Marzo, terzo mese dell’anno secondo il Calendario gregoriano, è, come noto, il primo giorno di primavera nell’emisfero boreale e dell’autunno nell’emisfero australe. Esso conta 31 giorni e si colloca nella prima metà di un anno civile. Quanto all’etimologia, il suo nome deriva dal latino Martius, in quanto dedicato al dio romano Marte, divinità del raccolto primaverile e della guerra. Marzo, associato, nell’immaginario collettivo, all’idea di incostanza e instabilità, probabilmente a causa della sue imprevedibili condizioni meteo, rimase il primo mese dell’anno sino alla metà del II secolo d.C.. Dopo tale data, l’inizio dell’anno venne identificato con Gennaio in quanto periodo in cui venivano scelti i consoli e i magistrati. Fino al 46 a.C. nell’antica Roma l’anno iniziava il 1° marzo, due mesi dopo rispetto ad oggi: Settembre era il settimo mese dell’anno, Ottobre l’ottavo, Novembre il nono, Dicembre il decimo.

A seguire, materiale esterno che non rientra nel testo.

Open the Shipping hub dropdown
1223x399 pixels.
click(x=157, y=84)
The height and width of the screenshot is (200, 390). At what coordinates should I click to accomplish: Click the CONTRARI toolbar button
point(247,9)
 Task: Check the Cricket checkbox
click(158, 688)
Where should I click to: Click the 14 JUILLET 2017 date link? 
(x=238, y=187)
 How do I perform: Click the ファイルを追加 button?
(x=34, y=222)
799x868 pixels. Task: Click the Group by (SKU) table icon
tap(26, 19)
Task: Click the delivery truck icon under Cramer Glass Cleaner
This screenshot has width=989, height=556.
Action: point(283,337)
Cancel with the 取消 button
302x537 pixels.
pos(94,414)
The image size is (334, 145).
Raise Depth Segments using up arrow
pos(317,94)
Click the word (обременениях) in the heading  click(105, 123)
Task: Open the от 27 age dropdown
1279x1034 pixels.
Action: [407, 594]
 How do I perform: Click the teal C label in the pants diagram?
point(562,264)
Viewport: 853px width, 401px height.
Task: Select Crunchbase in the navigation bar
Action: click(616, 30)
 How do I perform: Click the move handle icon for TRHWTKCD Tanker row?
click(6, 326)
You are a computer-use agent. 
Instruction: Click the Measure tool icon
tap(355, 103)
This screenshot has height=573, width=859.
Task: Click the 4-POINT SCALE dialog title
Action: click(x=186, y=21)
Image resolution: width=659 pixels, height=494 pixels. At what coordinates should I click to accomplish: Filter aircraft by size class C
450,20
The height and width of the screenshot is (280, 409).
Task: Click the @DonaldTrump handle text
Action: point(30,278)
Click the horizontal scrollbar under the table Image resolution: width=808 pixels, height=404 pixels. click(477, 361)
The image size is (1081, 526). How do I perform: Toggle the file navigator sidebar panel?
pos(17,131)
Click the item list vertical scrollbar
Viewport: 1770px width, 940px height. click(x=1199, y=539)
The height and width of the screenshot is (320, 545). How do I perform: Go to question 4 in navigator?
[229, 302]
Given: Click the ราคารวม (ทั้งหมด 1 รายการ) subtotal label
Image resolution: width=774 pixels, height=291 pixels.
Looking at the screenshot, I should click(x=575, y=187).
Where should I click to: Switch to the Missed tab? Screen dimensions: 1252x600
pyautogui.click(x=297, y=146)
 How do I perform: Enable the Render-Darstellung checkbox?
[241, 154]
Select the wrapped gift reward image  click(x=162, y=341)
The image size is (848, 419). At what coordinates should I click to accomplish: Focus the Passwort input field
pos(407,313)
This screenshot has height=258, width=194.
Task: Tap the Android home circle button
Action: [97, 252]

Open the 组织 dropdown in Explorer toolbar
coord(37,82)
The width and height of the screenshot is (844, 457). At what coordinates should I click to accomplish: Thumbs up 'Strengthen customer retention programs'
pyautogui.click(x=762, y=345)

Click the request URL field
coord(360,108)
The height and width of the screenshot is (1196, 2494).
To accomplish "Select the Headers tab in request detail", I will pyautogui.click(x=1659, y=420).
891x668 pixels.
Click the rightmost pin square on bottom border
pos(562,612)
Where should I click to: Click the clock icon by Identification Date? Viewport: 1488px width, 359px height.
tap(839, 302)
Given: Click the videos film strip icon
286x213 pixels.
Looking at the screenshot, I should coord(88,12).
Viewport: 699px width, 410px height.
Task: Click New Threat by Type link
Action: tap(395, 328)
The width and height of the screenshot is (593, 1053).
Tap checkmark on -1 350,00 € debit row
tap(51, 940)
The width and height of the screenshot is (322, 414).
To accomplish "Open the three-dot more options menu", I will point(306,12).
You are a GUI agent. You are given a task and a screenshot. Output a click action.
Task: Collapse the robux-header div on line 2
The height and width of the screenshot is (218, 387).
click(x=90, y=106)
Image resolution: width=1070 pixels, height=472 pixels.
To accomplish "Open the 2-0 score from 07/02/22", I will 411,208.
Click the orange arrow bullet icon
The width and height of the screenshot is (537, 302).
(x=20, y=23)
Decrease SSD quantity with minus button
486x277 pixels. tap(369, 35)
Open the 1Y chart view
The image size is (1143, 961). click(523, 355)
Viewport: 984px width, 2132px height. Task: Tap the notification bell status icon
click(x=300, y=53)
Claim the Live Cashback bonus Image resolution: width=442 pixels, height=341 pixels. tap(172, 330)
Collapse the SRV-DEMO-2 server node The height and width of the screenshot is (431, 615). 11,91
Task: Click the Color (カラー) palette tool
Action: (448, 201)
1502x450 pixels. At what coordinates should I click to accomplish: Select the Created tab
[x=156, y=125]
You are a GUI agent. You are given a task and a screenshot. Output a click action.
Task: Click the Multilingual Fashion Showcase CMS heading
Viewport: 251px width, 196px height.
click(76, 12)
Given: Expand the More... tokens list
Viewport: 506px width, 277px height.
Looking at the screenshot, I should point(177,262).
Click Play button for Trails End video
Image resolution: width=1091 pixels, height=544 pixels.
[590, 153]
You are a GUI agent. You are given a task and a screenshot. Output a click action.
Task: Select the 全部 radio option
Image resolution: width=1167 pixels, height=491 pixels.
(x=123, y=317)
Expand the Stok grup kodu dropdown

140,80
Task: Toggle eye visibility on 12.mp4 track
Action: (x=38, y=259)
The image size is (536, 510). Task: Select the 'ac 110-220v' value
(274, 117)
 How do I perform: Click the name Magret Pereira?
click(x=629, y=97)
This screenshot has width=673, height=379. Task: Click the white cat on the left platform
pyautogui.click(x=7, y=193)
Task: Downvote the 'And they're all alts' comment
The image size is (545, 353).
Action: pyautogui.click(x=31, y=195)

Circa la rappresentazione iconografica del mese, gli artisti medievali lo rappresentavano molto spesso collegandolo alla potatura, soprattutto della vite, o alla zappatura del campo, e non mancavano riferimenti all’Ariete. Un’immagine enigmatica, legata a marzo e diffusasi nell’Italia Settentrionale, è quella del Marcius cornator. Il mese, infatti, era rappresentato come un giovane suonatore di corno, spesso doppio, indossava una corta veste e mostrava una folta chioma arruffata che gli conferiva un aspetto da genietto, a metà tra natura umana e demoniaca.